> _Task statement_
Reproduce verbatim the stretch of the passage on the democratization of geographic information from "By: Kiron Lebeck" through "of geographic information.".

> _Source passage_
== Segment start ==
By: Kiron Lebeck
Reading of genocide, torture, and indiscriminate murder leaves one with a sad image that is soon forgotten, but actually seeing pictures of people affected by these atrocities leaves a permanent imprint in one’s mind. While this is an extreme circumstance, this kind of visual data has been made widely available through the democratization of geographic information.
Democratization is an enabler; it brings more information to the people and, by doing so, gives them more power to act. Through the use of programs like Google Earth, people can spread and receive information across the geo-web, a term coined for the integration of visual and textual information online. Although this highly accessible data yields compelling benefits for both users and non-users of the geo-web, only the limited numbers of geo-web users actually have direct access to this information. According to Bodum and Jaegly (2006), “Everyone – in places where the technology is available – can potentially publish his or her own information” (p. 237). The freedom to spread one’s own opinions and knowledge to large numbers of people through the Internet is limited only to those with, essentially, an Internet connection. Internet World Stats: Usage and Population Statistics breaks down the worldwide usage of the Internet as of June 30, 2010, into several regions, demonstrating that internet usage is proportionally highest in more developed areas, such as North America, Europe, and Australia.
== Segment end ==
> _Supplied data_
== Segment start ==
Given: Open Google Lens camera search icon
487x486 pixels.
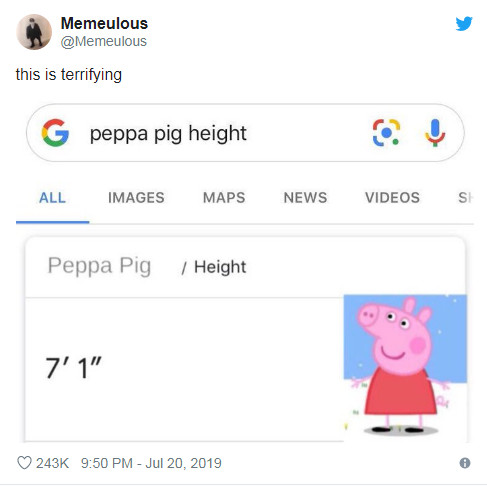Looking at the screenshot, I should [x=386, y=133].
== Segment end ==
> _Solution for this task_
By: Kiron Lebeck
Reading of genocide, torture, and indiscriminate murder leaves one with a sad image that is soon forgotten, but actually seeing pictures of people affected by these atrocities leaves a permanent imprint in one’s mind. While this is an extreme circumstance, this kind of visual data has been made widely available through the democratization of geographic information.